Actividades que pueden no requerir licencia
Ciertos casos limitados pueden quedar fuera del ámbito de la licencia, como por ejemplo:
- Operaciones por cuenta propia utilizando el capital de la empresa;
- Desarrollo interno de cadenas de bloques sin servicios de cara al cliente;
- Desarrollo de software sin custodia de activos ni intermediación;
- Servicios puramente de asesoramiento sin manejo de fondos.
Sin embargo, cada modelo debe evaluarse individualmente. La ausencia de custodia directa no elimina automáticamente la exposición regulatoria.
Obligaciones de cumplimiento tras la concesión de la licencia
La obtención de una licencia de cripto en El Salvador conlleva obligaciones continuas. Se espera que las entidades con licencia implementen:
- Procedimientos AML y KYC;
- Marcos de incorporación basados en el riesgo;
- Sistemas de supervisión de transacciones;
- Controles de gobernanza interna;
- Mecanismos de presentación de informes y mantenimiento de registros;
- Políticas de ciberseguridad y protección de activos.

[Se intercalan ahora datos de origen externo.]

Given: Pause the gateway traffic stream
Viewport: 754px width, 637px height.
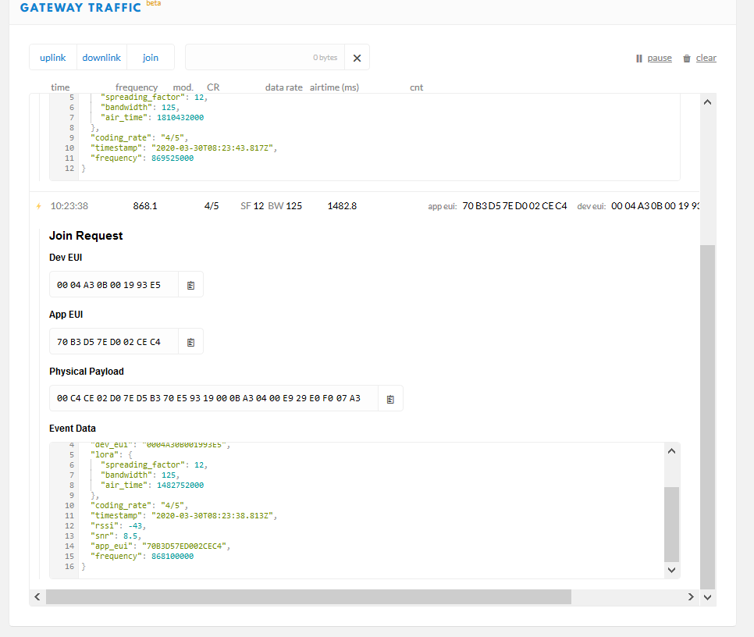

La aprobación regulatoria es solo el primer paso; el cumplimiento operativo es continuo.
Por qué es importante una clasificación adecuada
Suponer erróneamente que no se requiere una licencia puede exponer a una empresa a medidas coercitivas, limitaciones bancarias o daños a su reputación. Por el contrario, un exceso de licencias puede dar lugar a cargas de cumplimiento innecesarias.
La cuestión fundamental es la clasificación jurídica adecuada del modelo de negocio. Los fundadores deben evaluar si sus actividades implican intermediación, custodia, emisión o instrumentos digitales dirigidos a los inversionistas.
En 2026, el entorno regulatorio en El Salvador está estructurado, pero en evolución. El análisis estratégico en la etapa de planificación reduce significativamente el riesgo.
Conclusión
Determinar si se requiere una licencia criptográfica en El Salvador depende de la naturaleza de la actividad de los activos digitales. Las plataformas de intercambio, los proveedores de custodia, los emisores de tokens y las plataformas de corretaje suelen entrar en el marco de autorización. Las actividades propietarias o puramente tecnológicas pueden no entrar, pero requieren una evaluación cuidadosa.
Para los proyectos internacionales dirigidos a América Latina, la claridad normativa es esencial para la sostenibilidad de las operaciones.